Monday, March 28, 2005

Good Food
(Really)

I am very much the sucker for companies that name themselves after their product, say Krispey Kreme.* My all time favorite is an international security firm I used to work with, Control Risks--can you think of a better name for an international security firm? So, I knew it was only a matter of time until I would try Good Food in Broadview.

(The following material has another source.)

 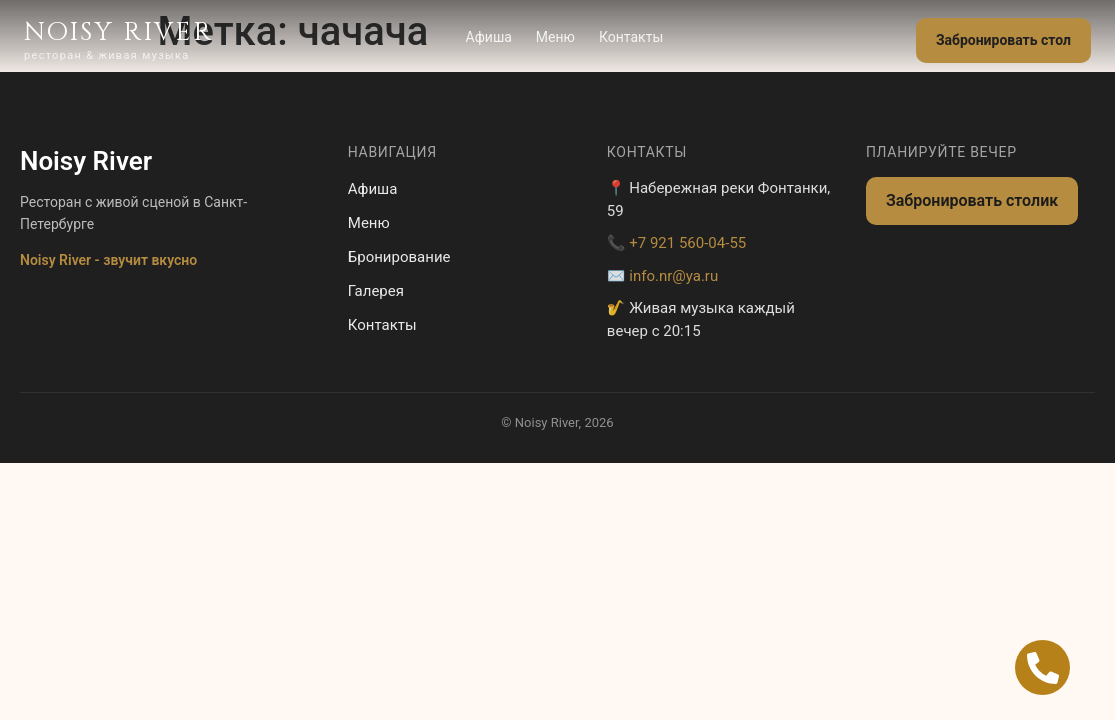 What do you see at coordinates (376, 291) in the screenshot?
I see `Галерея` at bounding box center [376, 291].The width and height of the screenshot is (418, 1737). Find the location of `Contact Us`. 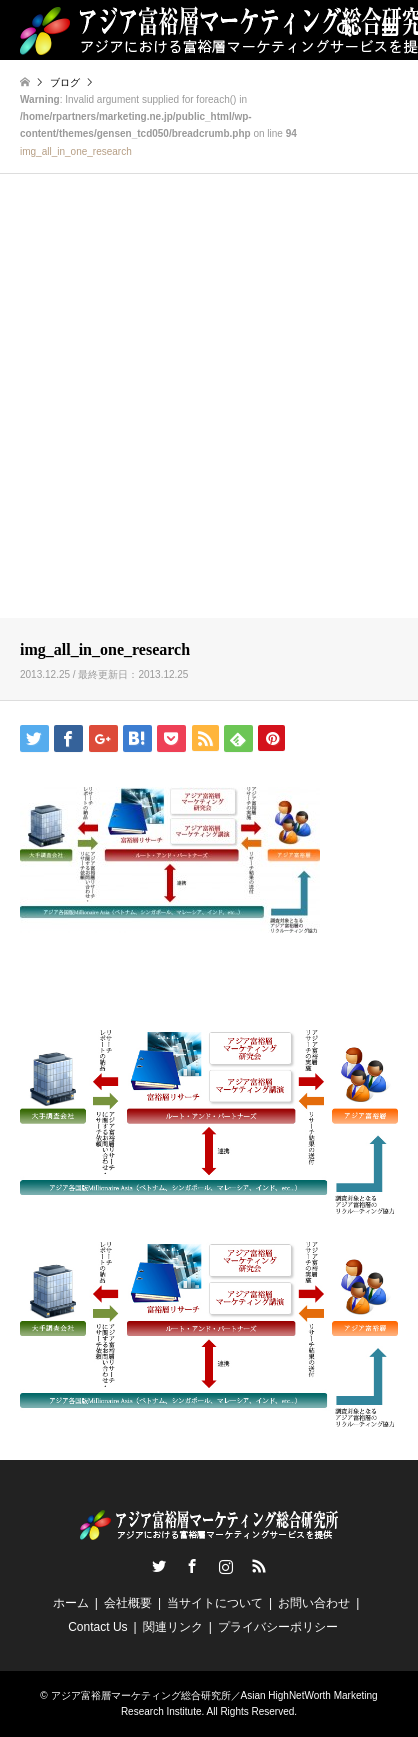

Good Food is a small soul food restaurant in a spot that was probably a hot dog stand at one time. You order at a high counter. You can just see all of the apparatus of real cooking, strainers, balloon whisks, measuring cups, etc. After you order, you sit in one of about eight small tables and they bring you the food. Did I say small tables. Well, I wanna try to make this a play on Sunset Boulevard, the tables did not get small, but I cannot quite manage it. The point: huge, huge amounts of food. Which is good, because Good Food seems slightly pricey until you get the food. My meatloaf dinner was $8.95. Yet, that was $8.95 worth of 3 slabs, dictionary example of slab, slabs, of meat, big portions of two sides, plus a rectangle of corn bread as big as the cakes in my cribbed NYTimes pic of Machine Shed, a big glass of pop, tea or lemonade. And it was the same for the other lunches on our table: fried chicken wings and a turkey leg that kept on reminding me of the food that tipped the car over at the end a Flintstones episode**.

Yes, I am a sucker for big portions, but this was exceedingly good food too. The meatloaf featured plenty of chopped onion in its mix, and while I am not a raw onion fan, in this mix it added a lot. Candied yams were candy sweet but I love 'em that way. If you like your mac and cheese gooey and peppery, you would love that, and if you liked your chicken plump and crisp-dry in the Chicago fashion, well you would have love that. Dressing had a heavy hand of sage so you have to love 'em that way, and greens were highly (if perhaps artificially smokey) from the use of smoked meats in the likker, but I still loved them that way. Oh, and that cake of corn bread, love your corn bread that way, cakey, moist, seemingly begging for butter but great without, well you'd love that too. The only thing I do not know if I love, and I wonder if I ever know if I'd love, is the desserts. Big containers of vanilla pudding and homey looking mini-sweet potato pies. I just cannot ever imagine having room for dessert.

Good Food is. While it is quite casual and lacking the over-the-top friendliness of Pricilla's down the street, I found the food better at Good Food.

1801 W. Roosevelt
Broadview, IL
708-338-0170

*I'd love to hear some other good examples

**Why was it that some Flintstone's episodes ended with the trip to the drive-in and some with Fred getting locked out of the house due to that rascally saber-tooth?

***Like Pico Rico, Good Food happens to be just as convenient to a good thrift shop. Nothing from the Kup collection, but I was got to fill up a bag with all the sports coat I could cram in, for $5.